La modélisation informatique du bancor impose un choix systémique sur les finalités de la monnaie. Si la monnaie est un simple outil de règlement, le capital de compensation doit être divisé a priori entre les participants au bancor qui en disposent en toute liberté. Si la monnaie est un instrument de négociation des règlements, alors le ré-emploi du capital systémique doit être mutualisé dans une politique d’assurance de la stabilité du crédit.
Dans une structuration aristotélo-thomiste du système par le choix de ses finalités, le schéma fait voir quatre circuits d’information dans lesquels les responsabilités personnelles des acteurs doivent être spécifiées :
1) les échanges commerciaux matériels produisant des balances commerciales ;
2) les échanges monétaires de prix produisant des balances de paiements ;
3) les échanges de monnaie (dérivés de prix) produisant des parités de change en bancor en lieu et place des parités bilatérales actuelles ;
4) les échanges de crédits (dérivés de monnaie) produisant des taux d’intérêt équivalents aux primes de change international actuelles.
Le schéma affirme et suppose que les parités de change en bancor se compensent en taux d’intérêt en bancor pour chaque monnaie nationale. La loi de compensation des primes de crédit par les primes de change en bancor est posée hors du processus de compensation dans un ordre politique international pacifié. Un état d’équilibre de cette loi est suggéré sur le schéma par le partage entre les pays des effets de la dévaluation-réévaluation et de la variation des taux d’intérêt par emprunteur en bancor. L’horizon financier du partage des efforts monétaires d’ajustement est suggéré à 5 ans : chaque zone monétaire locale se voit attribuer une ligne de crédit égale à la moitié de la valeur annuelle absolue de ses excédents et déficits internationaux sur les 5 dernières années.
Contrairement aux apparences, la règle d’allocation du crédit en bancor proposée à titre d’exemple dans le schéma est totalement abstraite et sans interprétation univoque dans la réalité. Il n’est que de remarquer l’omission de tout mécanisme de prise en compte des potentiels économiques réels, ni des rapports de force politique qui déterminent les évaluations économiques. Le schéma pose par simplicité les États et les banques au même niveau comptable de responsabilité dans le bancor alors que le système keynésien accorde le monopole de la norme aux États et partage l’interprétation en crédit de la norme entre les États et les banques. Enfin, l’hypothèse de déterminer le futur par la prolongation du passé est une simple vue de l’esprit.
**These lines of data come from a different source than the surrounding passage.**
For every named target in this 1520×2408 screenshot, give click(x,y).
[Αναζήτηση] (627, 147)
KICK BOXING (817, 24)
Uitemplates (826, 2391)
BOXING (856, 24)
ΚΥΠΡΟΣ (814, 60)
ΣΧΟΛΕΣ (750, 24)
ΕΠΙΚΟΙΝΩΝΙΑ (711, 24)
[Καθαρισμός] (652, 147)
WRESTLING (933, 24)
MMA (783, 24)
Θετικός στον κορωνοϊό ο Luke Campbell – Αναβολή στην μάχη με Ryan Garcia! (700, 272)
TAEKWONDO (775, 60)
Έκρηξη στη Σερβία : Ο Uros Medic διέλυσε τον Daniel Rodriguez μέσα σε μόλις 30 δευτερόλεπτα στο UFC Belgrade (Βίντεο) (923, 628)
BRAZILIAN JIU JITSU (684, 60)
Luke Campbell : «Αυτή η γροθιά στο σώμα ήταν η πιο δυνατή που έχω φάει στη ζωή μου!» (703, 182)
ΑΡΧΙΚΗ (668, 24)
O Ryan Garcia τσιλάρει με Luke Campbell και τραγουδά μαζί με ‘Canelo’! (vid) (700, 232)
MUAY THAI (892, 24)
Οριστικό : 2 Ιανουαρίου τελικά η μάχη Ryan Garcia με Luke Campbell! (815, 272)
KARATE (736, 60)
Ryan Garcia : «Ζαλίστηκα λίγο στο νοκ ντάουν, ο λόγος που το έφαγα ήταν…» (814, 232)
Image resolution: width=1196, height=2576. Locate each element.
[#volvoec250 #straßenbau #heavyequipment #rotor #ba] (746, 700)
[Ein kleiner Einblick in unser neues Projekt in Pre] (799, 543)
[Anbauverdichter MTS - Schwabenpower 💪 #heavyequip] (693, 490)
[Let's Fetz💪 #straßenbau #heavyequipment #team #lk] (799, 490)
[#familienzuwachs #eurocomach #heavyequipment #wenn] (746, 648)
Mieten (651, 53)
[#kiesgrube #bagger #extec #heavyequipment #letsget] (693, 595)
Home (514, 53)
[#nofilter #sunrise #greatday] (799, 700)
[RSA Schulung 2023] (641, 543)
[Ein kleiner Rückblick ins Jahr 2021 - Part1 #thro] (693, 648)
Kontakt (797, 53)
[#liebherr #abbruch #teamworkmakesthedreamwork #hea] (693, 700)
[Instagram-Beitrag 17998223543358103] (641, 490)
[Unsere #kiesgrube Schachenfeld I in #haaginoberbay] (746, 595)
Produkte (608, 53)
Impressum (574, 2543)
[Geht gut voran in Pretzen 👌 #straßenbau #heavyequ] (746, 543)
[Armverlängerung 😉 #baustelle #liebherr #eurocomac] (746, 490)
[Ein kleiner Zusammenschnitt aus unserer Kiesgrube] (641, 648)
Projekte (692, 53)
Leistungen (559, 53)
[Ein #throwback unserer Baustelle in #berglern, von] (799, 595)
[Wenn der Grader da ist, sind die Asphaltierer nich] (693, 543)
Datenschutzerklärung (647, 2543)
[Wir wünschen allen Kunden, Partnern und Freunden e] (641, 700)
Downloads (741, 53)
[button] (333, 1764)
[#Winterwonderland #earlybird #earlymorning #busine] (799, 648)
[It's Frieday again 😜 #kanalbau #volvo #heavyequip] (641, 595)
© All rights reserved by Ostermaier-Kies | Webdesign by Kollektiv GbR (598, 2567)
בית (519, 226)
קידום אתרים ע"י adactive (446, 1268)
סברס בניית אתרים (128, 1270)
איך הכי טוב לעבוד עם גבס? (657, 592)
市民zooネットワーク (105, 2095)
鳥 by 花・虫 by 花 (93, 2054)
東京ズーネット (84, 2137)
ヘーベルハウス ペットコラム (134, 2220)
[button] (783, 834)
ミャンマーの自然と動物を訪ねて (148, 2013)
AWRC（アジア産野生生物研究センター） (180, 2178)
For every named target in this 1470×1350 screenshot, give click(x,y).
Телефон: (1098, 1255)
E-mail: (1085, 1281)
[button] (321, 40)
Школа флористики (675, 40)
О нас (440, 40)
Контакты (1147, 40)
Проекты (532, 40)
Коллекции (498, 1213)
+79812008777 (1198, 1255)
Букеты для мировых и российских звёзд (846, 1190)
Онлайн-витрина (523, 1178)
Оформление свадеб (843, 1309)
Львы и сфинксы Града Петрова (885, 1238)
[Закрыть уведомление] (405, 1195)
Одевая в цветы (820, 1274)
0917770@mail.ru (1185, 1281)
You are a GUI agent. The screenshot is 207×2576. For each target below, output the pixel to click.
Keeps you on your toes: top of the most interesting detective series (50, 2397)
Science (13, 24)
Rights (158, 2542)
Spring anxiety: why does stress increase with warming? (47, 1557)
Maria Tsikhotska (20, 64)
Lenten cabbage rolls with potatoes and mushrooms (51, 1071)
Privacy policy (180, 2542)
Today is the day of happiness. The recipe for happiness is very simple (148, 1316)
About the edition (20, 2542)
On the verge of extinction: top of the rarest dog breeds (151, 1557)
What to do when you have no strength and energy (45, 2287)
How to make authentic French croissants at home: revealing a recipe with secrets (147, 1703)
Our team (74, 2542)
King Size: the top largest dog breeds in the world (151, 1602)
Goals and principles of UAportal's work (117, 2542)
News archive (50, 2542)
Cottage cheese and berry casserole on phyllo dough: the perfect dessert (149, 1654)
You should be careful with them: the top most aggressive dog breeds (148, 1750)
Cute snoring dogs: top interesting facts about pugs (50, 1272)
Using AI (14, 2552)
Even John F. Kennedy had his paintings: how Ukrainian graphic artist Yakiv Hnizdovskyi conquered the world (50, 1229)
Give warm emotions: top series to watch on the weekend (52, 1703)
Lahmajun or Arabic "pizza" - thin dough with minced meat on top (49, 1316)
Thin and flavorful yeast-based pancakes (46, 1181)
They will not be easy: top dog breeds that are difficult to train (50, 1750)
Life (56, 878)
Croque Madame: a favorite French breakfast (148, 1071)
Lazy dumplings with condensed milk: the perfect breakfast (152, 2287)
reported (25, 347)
L’échec de Keynes à Bretton Woods est justement de ne pas avoir convaincu les Étatsuniens d’une norme égale pour tous les pays et d’une règle de crédit en bancor qui soit la même pour tout pays et qui soit incontournable par les banques. S’il est aujourd’hui imaginable que le principe d’égalité de droit entre les souverainetés nationales ait progressé, en revanche les banques obéissent à leurs propres lois sur lesquelles les États ont perdu et abandonné tout contrôle. Le bancor demeure une utopie innapplicable sans mécanisme d’enfermement du crédit bancaire dans l’étalonnage des balances commerciales et des balances de paiement par la compensation internationale centralisée.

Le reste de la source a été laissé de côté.